Sea-Watch is not willing to accept these scenes, produced by the European politics. The EU must provide safe entryways into Europe for refugees seeking asylum.

In light of these tragic events, we demand #SafePassage.

 

Human rights violations by the Libyan coastguard

While it seems like the EU favours an agreement with Libya – similar to the one with Turkey – to further their politics of sealing off EU borders, there has been an increase in accusations against the Libyan Coastguard. Amnesty International accuses the Coastguard of severe offences while handling refugees.

The organisation reported that refugees have been hit and shot at by the Coastguard in the progress of arresting them and transferring them into Libyan detention centres, where they face torture and maltreatment. In one case the Coastguard were accused of abandoning a sinking ship, refusing to assist.

In May, Amnesty International interviewed 90 migrants in Italy, 20 of which reported shootings and beatings by the Libyan Coastguard.

 


 

2. Aegean Sea

We published a common statement with ProActiva Open Arms, WatchTheMed Alarm Phone, Human Rights at Sea and CADUS concerning the events of 19/03/2016 addressed to the Turkish authorities who denied support in a coordinated humanitarian rescue operation:

Sea-Watch, ProActiva Open Arms, WatchTheMed Alarm Phone, Human Rights at Sea and CADUS demand an independent investigation of a distress in the Aegean Sea on 19/03/2016 resulting in two deaths. While travelling towards Lesbos two people – a young man and an 8-year-old child – fell from a boat carrying 27 people and drowned, while several NGO’s in the vicinity of the accident were denied entry to the Turkish rescue area.

The reply of the commanders of the Turkish Coastguard left many questions unanswered and stated incorrect facts. The statement said the Turkish Coastguard had no information about missing persons in the first 1.5 hours after the incident. The Sea-Watch and WatchTheMed teams insisted that they called the Coastguard several times by phone informing them that two people have gone overboard.

The five organisations who signed the statement agree that it shows scandalous failings of the Turkish Coastguard, denying entry to the zone of the accident and refusing the offered help, even after the Coastguard confirmed two people missing.

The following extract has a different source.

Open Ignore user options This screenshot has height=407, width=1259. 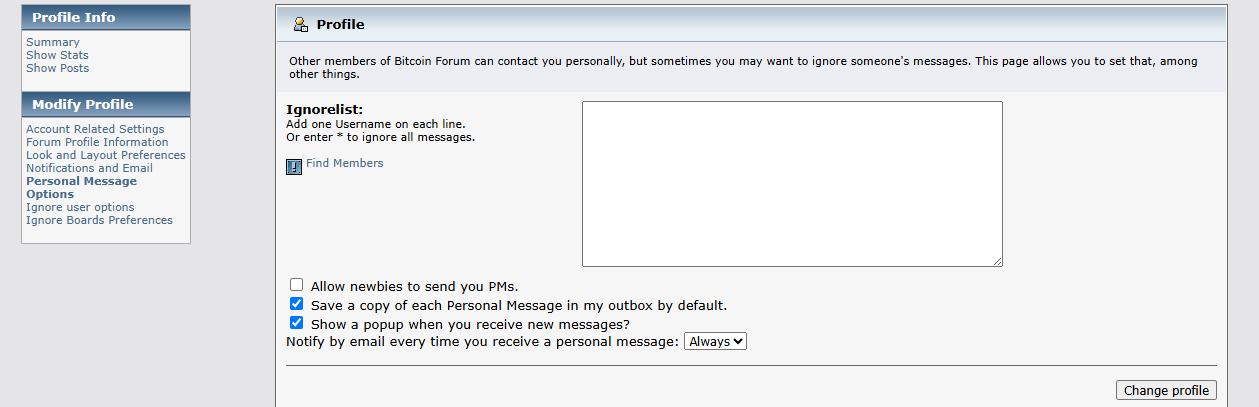click(x=80, y=207)
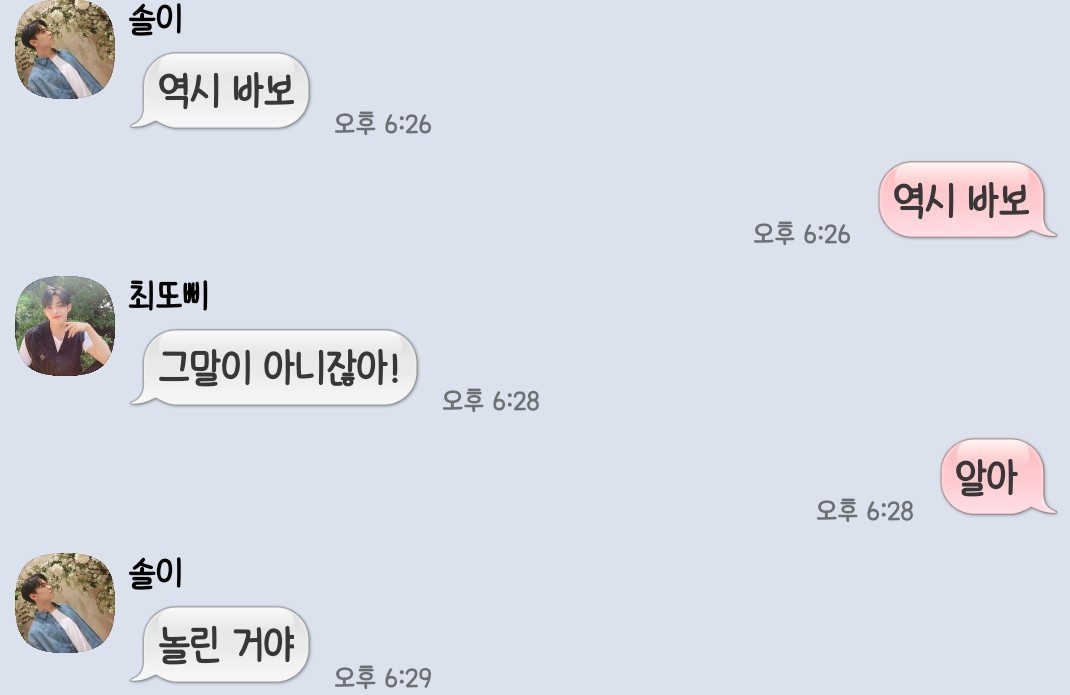Image resolution: width=1070 pixels, height=695 pixels.
Task: Open 솔이's profile picture above first message
Action: [65, 49]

We demand an independent investigation including access to the relevant logbooks and complete disclosure of any documented conversations regarding the incident. All five organisations will participate in this investigation providing all available information.

 


 

Illegal push-backs in the Aegean Sea

Human rights organisations have reported about violent or deadly push-back operations by governmental authorities. We strongly criticise a newly documented incident caused by the Turkish Coastguard. The procedure infringed European and International laws. WatchTheMed documented a push-back on 11th June initialised by the Greek Coastguard. A refugee boat, located between Chios (Greece) and Cesme (Turkey) was forced back with armed force towards the Turkish Coast even though it was already within Greek territory. Two Frontex vessels, located nearby the refugee boat, witnessed this illegal push-back and did not intervene.